A high-rise ultra-luxury resort just north of Miami Beach called Acqualina has a parking lot filled with Rolls-Royces.
They belong to residents who pay millions of dollars to live, at least part of the year, in this ochre-colored tower with its ocean views, private beach and spa.
As it happens, Acqualina has the highest concentration, anywhere in the world, of privately owned Rolls-Royces. A few residents have more than one. I went there to try out Rolls-Royce's newest model, the completely redesigned Phantom. This is Rolls-Royce's largest and most expensive car. Prices start at a $450,000. It is also the lodestar for the brand. Every other Rolls-Royce model is some smaller and slightly less expensive variation on this car's essential theme which is, in a word, magnificence.

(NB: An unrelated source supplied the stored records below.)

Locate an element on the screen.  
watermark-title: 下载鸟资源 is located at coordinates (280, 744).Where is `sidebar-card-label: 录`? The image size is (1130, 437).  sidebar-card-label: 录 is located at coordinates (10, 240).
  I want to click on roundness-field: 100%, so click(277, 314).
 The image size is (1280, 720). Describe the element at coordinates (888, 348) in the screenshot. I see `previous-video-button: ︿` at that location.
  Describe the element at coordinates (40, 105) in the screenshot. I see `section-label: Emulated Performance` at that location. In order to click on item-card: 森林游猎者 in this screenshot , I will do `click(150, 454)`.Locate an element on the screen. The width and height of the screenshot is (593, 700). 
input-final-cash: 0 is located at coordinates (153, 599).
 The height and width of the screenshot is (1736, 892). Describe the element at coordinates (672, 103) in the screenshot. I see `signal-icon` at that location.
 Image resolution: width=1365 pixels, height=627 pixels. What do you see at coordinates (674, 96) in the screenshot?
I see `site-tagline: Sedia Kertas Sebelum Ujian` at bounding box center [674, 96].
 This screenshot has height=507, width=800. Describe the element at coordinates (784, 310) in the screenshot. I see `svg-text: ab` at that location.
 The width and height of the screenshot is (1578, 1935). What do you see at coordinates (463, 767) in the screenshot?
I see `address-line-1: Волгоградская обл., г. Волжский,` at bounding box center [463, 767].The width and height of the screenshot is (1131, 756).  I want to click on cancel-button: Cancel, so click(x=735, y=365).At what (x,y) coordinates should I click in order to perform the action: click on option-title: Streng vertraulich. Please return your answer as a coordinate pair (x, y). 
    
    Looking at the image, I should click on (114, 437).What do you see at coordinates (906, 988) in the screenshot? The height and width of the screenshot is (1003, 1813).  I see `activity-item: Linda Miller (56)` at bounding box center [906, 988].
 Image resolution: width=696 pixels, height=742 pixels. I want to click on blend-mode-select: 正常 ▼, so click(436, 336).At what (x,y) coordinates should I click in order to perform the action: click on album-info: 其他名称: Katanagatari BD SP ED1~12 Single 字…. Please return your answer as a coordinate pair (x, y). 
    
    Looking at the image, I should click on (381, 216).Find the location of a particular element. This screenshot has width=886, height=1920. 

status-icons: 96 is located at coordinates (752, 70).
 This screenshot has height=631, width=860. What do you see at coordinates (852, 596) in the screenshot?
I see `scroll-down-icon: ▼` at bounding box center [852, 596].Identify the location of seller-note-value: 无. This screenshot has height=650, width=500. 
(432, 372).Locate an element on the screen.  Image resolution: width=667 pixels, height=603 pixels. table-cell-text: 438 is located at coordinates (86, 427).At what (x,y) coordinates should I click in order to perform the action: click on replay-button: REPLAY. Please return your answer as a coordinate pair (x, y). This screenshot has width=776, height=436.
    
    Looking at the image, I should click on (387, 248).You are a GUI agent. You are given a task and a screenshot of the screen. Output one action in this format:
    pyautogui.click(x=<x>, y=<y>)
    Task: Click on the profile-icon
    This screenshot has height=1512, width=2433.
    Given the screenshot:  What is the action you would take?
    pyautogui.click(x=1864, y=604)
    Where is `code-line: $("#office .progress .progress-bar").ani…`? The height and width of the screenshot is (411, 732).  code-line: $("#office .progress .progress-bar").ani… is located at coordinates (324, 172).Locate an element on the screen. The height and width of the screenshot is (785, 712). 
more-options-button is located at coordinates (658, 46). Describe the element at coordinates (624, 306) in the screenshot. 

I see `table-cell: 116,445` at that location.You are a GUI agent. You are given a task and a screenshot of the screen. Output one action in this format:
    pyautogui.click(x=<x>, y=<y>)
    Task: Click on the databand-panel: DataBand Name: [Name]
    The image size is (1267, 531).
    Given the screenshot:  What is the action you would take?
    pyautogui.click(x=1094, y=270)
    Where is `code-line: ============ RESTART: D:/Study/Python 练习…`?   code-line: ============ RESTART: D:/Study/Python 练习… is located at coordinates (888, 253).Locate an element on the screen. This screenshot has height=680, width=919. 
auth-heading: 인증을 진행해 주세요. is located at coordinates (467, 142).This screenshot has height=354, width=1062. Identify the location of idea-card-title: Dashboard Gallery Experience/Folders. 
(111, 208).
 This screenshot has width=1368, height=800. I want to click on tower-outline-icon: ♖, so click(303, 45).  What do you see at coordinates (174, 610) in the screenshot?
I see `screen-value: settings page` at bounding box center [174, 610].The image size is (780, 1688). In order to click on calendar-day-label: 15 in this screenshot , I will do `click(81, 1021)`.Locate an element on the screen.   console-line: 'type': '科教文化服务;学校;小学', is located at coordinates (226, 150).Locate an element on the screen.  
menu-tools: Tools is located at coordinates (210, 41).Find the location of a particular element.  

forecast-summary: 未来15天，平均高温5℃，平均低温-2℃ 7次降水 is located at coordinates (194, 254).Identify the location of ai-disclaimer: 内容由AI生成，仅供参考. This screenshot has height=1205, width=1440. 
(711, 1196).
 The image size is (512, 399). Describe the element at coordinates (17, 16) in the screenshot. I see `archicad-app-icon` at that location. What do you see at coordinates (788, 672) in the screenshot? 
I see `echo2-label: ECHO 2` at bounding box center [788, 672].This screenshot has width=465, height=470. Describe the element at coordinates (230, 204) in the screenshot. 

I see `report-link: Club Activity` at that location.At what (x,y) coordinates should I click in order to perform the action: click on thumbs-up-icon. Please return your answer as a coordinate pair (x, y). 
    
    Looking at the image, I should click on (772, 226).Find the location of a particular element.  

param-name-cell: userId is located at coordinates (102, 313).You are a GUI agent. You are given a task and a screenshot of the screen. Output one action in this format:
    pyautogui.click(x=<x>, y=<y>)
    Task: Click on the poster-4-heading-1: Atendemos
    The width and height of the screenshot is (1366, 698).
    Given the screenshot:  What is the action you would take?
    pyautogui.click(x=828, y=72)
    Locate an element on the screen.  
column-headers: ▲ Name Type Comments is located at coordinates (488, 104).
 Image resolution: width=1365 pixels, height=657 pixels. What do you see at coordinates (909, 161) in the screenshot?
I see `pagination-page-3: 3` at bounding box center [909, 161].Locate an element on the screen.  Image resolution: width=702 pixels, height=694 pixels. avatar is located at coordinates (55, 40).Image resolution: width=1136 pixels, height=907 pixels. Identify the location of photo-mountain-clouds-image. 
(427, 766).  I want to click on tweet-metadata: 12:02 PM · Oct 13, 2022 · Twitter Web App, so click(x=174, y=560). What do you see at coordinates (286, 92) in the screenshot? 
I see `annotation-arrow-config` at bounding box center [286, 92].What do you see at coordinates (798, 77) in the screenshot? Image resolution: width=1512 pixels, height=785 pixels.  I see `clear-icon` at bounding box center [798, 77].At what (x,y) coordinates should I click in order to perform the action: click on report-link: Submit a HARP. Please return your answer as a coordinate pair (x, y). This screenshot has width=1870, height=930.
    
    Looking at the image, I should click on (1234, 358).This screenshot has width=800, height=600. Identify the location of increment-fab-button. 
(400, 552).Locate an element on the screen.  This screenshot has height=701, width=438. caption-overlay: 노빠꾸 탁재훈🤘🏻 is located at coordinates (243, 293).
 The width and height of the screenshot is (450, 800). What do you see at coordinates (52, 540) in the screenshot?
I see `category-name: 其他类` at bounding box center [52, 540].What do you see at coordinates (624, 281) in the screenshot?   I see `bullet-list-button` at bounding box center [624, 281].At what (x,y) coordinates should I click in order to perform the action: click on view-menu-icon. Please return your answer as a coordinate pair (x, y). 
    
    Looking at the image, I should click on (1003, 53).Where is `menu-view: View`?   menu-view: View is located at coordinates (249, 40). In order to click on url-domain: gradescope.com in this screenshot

As I walked out the front door out of the Acqualina, with the door held open for me by a very busy doorman, a driver opened the back door of a Phantom allowing me to step right inside after barely touching the warm Florida air. The driver touched a button on the car door handle and the door, hinged at the back, whooshed closed, shutting with a vault-like thunk.
Normally, I wouldn't start a test drive by riding in the back, but this car is engineered around the passenger. The seats are comfortable and recline deeply. They will massage you if you want. Press a button and he floor rises up to meet your feet while your head rests on a soft leather pillow.
Please try the stereo. Unlike most carmakers, Rolls-Royce did not just hire a big-name stereo company to fit a product into its cars. Instead, Rolls-Royce hired its own sound technicians to create its own stereos. The results are amazing. Normally, nobody wants to get the "factory stereo" but, when the factory is Rolls-Royce, you do.
And that sets the tone for this car. I could provide a long list available features such as the champagne cooler you can get with etched crystal champagne flutes. But that wouldn't tell you how pretty those champagne flutes are. There are the umbrellas that reside, ready for immediate deployment, inside the doors. These are umbrellas like you've never seen. They have silver handles and a nice heft in the hand. They cost $700 each. The perfect pinstripe down the side was painted there by hand. I know because I've met the one man in the world who paints Rolls-Royce stripes.
Not everything was perfect, though. At least not to me. But the things that I didn't like weren't issues of quality but decisions made by Rolls-Royce designers that just didn't happen to please me. Call me picky but when I'm looking at a $630,000 car, including all its options, I want to be happy.
The Starlight headliner, for instance, is beautiful. The entire ceiling of the car glistens with tiny specks of light mimicking the stars in England's night sky when the first Phantom was built. But there is no optional panoramic sunroof, like so many cars have these days. I would have preferred the glass roof. Too bad for me.
And those backwards-hinged rear doors look classic but they are awfully awkward to open from the inside. But that's a signature Rolls-Royce feature so those doors will never be hinged the normal way. And in the new Phantom, Rolls-Royce's beautiful gauges, some of my favorite in the business, have been replaced with "virtual gauges" on little computer screens. In a cabin with no fake wood or fake metal, fake gauges seem sad to me.
I also took a turn at the Phantom's great big steering wheel. Rolls-Royce makes some of my favorite cars to drive. The two-door models, the Wraith and the Dawn convertible, are a pleasure to pilot over a winding rural road. There's a feeling of complete but gentle control as you ease through curve after curve at a clip.
The Phantom is similar in that this big car can charge along at surprising speeds without ever making you aware -- except glancing at the speedometer -- that you probably ought to slow down. It's no sports car but, considering its size, the performance is impressive. With its big V12 engine, it bolts to highway speeds in just five seconds.
The Phantom never feels wallowing or uncontrolled. Once you get used to things like the gentle action of the brakes -- they do respond promptly in an emergency stop -- you can securely weave it through anywhere, provided there's space.
For those who can afford it, it's a unique experience. As for me, I'll take the smaller Wraith and be perfectly happy in the driver's seat rather than riding in the back of the Phantom.